(Beginning of RAW DATA)

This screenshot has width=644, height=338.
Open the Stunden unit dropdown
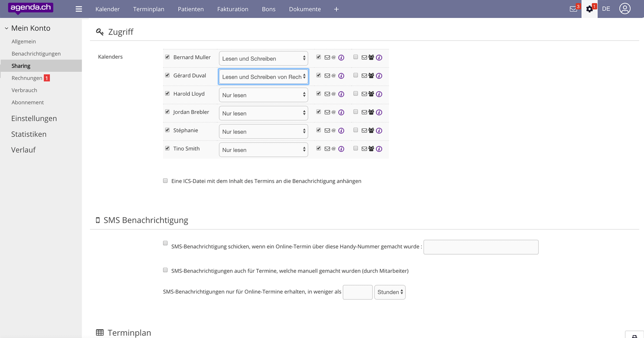pyautogui.click(x=390, y=292)
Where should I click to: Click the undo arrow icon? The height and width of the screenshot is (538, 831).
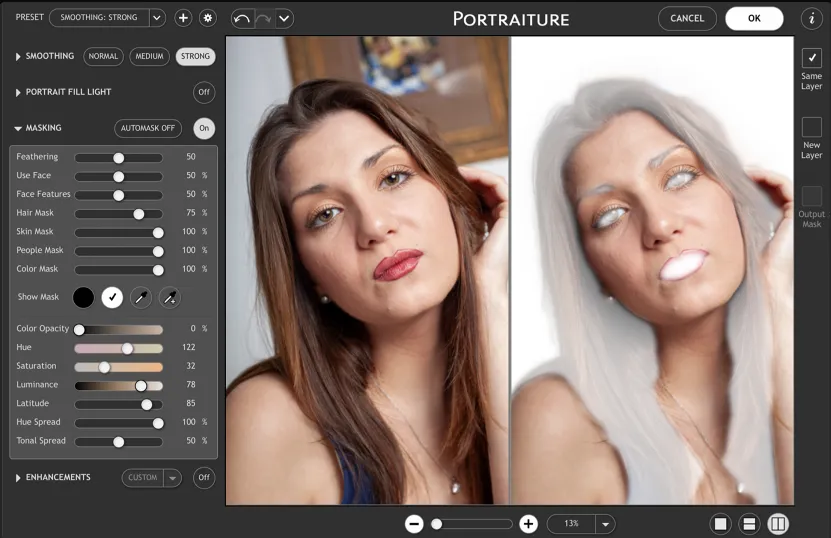tap(241, 18)
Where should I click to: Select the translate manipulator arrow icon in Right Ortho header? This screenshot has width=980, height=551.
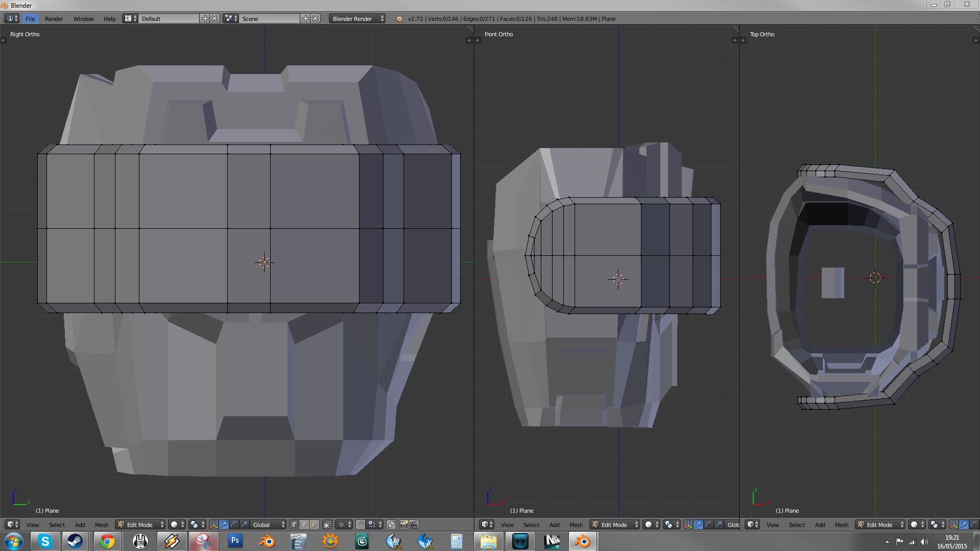(x=224, y=524)
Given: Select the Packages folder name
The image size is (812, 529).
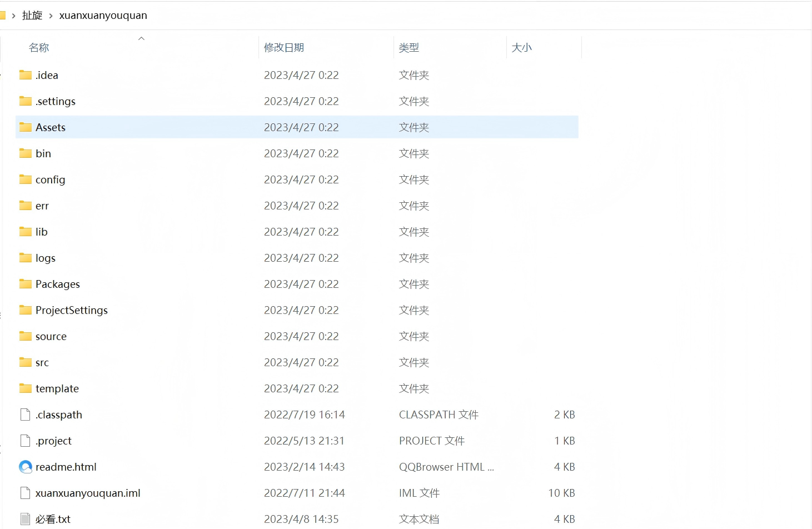Looking at the screenshot, I should [58, 284].
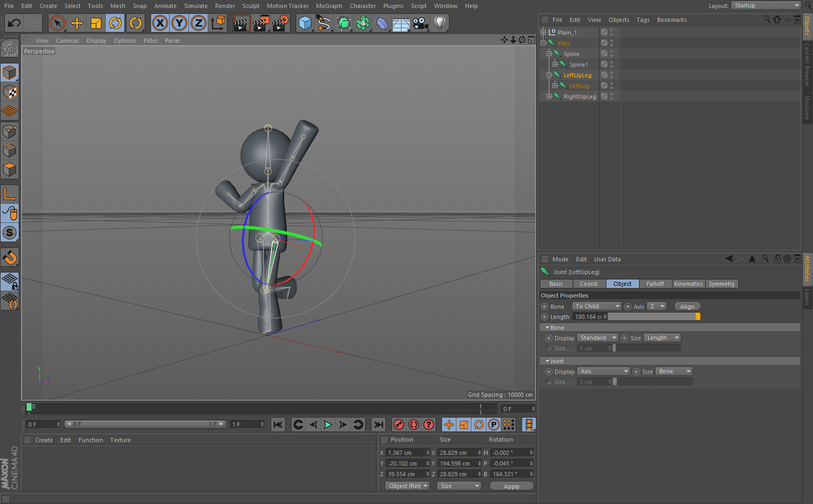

(End of RAW DATA)

== WHAT YOU HAVE TO DO ==
The expected result is the data above in exact form, free of pictures.

== OUTPUT FOR THIS TASK ==
This screenshot has width=644, height=338.
Open the Stunden unit dropdown
pyautogui.click(x=390, y=292)
Where should I click to: Click the undo arrow icon? The height and width of the screenshot is (538, 831).
tap(241, 18)
Where should I click to: Select the translate manipulator arrow icon in Right Ortho header? This screenshot has width=980, height=551.
(x=224, y=524)
Given: Select the Packages folder name
The image size is (812, 529).
Looking at the screenshot, I should [58, 284].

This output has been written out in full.